Because there is no mainframe blade, IBM has left itself wide open to competition from the low-end of the server line--just as it did by taking six years to get a blue-blooded, 64-bit Power blade that could run AIX, Linux, and i5/OS (now called "i" for some reason). Sure, IBM finally got a variant of the PowerPC chips used in vintage Apple Macs on the JS20 and JS21 blades, but these chips did not support the full "Amazon" instruction set that Power4, Power5, and Power6 chips do, which meant they could not run OS/400, i5/OS, and i. But despite the bad treatment that OS/400 shops suffered from a short-sighted Big Blue, they eventually got blade servers. Mainframe customers are still waiting, and probably will never see one until IBM goes to a bladed architecture for all of its machines aside from tower servers.
This is not as wild as it sounds. Imagine putting processor sockets and memory on one blade, I/O features on another, and disks and other storage on yet another. Then you plug in the components you need and create a system. You can scale up processing capacity if you need it, or memory, or I/O, depending on your workload needs, and you still get the tight integration and simplified packaging of a blade architecture.

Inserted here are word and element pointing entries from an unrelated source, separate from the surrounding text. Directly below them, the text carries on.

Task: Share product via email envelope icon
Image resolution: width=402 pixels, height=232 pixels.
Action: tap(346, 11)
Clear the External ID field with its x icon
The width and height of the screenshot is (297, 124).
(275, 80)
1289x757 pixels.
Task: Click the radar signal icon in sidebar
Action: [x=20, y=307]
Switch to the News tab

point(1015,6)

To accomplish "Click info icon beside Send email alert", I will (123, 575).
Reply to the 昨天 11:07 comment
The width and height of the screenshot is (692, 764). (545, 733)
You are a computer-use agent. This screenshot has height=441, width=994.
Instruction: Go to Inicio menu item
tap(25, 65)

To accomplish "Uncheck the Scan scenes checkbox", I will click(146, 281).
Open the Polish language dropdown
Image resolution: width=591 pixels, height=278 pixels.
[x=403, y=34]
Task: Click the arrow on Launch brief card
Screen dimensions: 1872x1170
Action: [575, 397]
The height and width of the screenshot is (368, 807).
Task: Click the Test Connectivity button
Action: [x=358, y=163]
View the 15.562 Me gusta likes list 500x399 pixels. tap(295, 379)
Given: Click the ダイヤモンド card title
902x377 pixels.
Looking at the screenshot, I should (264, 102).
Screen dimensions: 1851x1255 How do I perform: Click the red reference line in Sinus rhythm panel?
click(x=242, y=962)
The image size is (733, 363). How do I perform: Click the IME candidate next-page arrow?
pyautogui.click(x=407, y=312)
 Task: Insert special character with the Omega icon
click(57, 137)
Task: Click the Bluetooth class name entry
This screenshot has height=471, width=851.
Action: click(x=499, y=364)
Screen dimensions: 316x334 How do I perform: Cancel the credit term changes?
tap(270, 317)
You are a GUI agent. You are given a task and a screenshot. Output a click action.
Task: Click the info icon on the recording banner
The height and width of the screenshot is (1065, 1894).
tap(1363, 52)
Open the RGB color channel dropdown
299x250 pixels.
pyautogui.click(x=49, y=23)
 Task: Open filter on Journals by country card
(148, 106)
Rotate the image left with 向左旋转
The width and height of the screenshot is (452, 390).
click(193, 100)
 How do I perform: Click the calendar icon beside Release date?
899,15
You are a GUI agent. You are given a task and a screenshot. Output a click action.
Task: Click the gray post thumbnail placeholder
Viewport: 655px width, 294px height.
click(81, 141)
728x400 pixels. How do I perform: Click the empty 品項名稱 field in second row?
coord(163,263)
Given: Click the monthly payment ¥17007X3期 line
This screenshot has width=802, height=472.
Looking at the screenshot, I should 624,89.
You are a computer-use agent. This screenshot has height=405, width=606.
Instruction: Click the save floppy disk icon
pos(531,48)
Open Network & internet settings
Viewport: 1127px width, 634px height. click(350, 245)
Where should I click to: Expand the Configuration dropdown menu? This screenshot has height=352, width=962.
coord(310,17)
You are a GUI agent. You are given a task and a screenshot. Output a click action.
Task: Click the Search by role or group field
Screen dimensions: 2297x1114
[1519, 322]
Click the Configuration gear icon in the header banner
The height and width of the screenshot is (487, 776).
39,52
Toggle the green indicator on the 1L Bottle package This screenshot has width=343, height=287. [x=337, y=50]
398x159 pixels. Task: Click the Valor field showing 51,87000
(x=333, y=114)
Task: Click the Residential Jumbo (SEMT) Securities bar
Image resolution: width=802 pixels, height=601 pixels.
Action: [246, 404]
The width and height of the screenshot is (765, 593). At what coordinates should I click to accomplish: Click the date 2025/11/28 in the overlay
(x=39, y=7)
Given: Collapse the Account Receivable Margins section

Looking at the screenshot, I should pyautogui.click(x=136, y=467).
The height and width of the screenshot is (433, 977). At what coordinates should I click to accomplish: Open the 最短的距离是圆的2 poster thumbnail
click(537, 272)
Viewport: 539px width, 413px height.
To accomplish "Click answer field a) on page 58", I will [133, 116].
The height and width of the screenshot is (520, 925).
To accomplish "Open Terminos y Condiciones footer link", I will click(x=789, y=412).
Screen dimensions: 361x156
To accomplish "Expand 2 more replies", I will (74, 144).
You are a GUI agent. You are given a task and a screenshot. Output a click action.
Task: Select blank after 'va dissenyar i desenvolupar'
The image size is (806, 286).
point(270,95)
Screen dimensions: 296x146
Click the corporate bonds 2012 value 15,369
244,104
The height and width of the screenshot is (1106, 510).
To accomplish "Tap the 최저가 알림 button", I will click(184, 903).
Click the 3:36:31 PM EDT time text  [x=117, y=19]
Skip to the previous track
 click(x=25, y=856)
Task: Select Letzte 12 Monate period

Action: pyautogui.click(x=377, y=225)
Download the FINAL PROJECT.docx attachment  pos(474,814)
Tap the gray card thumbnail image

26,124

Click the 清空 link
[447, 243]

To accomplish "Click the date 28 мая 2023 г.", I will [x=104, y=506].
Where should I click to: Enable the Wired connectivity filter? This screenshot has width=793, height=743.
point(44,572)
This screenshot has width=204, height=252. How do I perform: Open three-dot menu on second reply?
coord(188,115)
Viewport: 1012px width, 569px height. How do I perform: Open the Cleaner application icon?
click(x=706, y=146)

And, provided server makers standardize on memory and I/O features, it might even mean that components can be reused as some components change.
The engineering work for a mainframe blade cannot be very daunting, or at least not any more than was the case for Roadrunner. IBM custom built the "tri-blade" interconnection blade used in the Roadrunner super, which lashes one two-socket LS21 Opteron blade with two QS22 Cell blades, which each have two Cell processors and which are used to boost the number-crunching performance of the Opterons. The triblade uses PCI-Express links to hook the QS22s to the LS21, and then has an InfiniBand interface to link to the outside network and storage. IBM could use a dual-core z9 mainframe engine, or a half-dud z6 engine, to make such a blade. The z6 chip already has a SMP hub chip on it, so presumably engineers could figure out how to gang up blades to make larger and larger SMPs in the System z line. (Each z6 core runs at 4.4 GHz and delivers about 920 MIPS.)
Ironically, HP or NEC could get a mainframe blade out the door first, thanks to their partnerships with Platform Solutions and its mainframe emulation environment.